Sheet of sketches from the Lucie Rie Archive

Lucie Rie, Sheet of sketches from Council of Industrial Design correspondence for Festival of Britain, 1951.
Mrs. Yvonne Mayer/Crafts Study Centre.
Available from VADS

About the KAPTUR project

The KAPTUR project is funded by the JISC Managing Research Data programme from Monday 3rd October 2011 to Friday 29th March 2013.


Building upon the work undertaken by the Digital Curation Centre (DCC), KAPTUR will discover, create and pilot a sectoral model of best practice in the management of research data in the visual arts. Led by the Visual Arts Data Service (VADS), the project will be undertaken in collaboration with four institutional partners, who will support the creation of the model, then apply, test and pilot it within their respective institutions. The four institutional partners are: Glasgow School of Art; Goldsmiths, University of London; University for the Creative Arts; and University of the Arts London. The results will be fed back into the model, which will be revised and then published freely to the wider higher education community for use and reuse.


The project team will start by investigating the nature and scope of research data in the visual arts.
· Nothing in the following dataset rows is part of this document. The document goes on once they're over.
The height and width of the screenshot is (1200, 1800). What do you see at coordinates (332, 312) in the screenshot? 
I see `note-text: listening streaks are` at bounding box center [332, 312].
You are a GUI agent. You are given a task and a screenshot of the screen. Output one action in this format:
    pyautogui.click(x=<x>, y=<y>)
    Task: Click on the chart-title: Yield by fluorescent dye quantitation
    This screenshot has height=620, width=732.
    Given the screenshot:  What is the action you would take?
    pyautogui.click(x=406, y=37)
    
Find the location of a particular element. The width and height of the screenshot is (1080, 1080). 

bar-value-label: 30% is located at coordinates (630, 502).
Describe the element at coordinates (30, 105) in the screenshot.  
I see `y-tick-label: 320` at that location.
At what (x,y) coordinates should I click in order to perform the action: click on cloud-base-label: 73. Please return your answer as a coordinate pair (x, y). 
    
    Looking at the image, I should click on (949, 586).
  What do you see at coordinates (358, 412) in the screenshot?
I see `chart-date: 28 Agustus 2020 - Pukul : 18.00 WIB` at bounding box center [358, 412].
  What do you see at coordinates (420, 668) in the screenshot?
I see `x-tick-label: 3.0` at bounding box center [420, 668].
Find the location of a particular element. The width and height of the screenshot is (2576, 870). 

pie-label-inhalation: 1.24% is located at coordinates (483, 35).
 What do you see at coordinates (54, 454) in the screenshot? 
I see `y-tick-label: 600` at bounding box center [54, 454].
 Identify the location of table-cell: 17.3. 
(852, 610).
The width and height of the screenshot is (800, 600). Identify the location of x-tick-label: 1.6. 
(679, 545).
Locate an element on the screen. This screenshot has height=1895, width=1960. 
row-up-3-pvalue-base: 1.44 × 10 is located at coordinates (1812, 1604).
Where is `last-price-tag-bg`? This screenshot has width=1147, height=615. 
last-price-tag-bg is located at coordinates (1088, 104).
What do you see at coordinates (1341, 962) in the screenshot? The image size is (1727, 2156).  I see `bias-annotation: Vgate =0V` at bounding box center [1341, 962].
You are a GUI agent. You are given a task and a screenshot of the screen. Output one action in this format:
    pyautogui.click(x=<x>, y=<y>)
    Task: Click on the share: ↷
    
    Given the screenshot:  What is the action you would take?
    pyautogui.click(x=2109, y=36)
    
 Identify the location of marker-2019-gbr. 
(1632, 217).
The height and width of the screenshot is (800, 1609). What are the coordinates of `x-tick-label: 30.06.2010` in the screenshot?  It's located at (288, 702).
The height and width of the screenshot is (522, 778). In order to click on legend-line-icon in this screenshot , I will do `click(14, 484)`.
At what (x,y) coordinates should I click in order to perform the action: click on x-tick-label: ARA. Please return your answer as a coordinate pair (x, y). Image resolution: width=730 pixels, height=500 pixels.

The variety and complexity of research outputs in the arts is well documented through work undertaken by the JISC funded Kultur (2007 - 2009); Kultivate (2010 - 2011) and eNova (2011) projects. Research data in the visual arts mirrors the complexity of the outputs, taking many forms including logbooks, journals, workbooks, sample libraries and sketchbooks. Currently, very little is known about the curation and management of this data: none of the specialist arts institutions have research data management policies or infrastructure in place and evidence suggests that practice is ad hoc, left to individual researchers and teams without support or guidance. It is anticipated, however, that the curation and management of distinctive and varied research data in the arts will be as complex as managing the research outputs themselves.


Research data is seen as a valuable resource and, with appropriate curation and management, it has much to offer learning, teaching, research, knowledge transfer and consultancy activities in the visual arts. To address the lack of awareness and usage of research data management systems in the arts, the KAPTUR project seeks: to investigate the current state of the management of research data in the arts; to develop a model of best practice applicable to both specialist arts institutions and arts departments in multidisciplinary institutions; and to apply, test and embed the model with four institutional partners.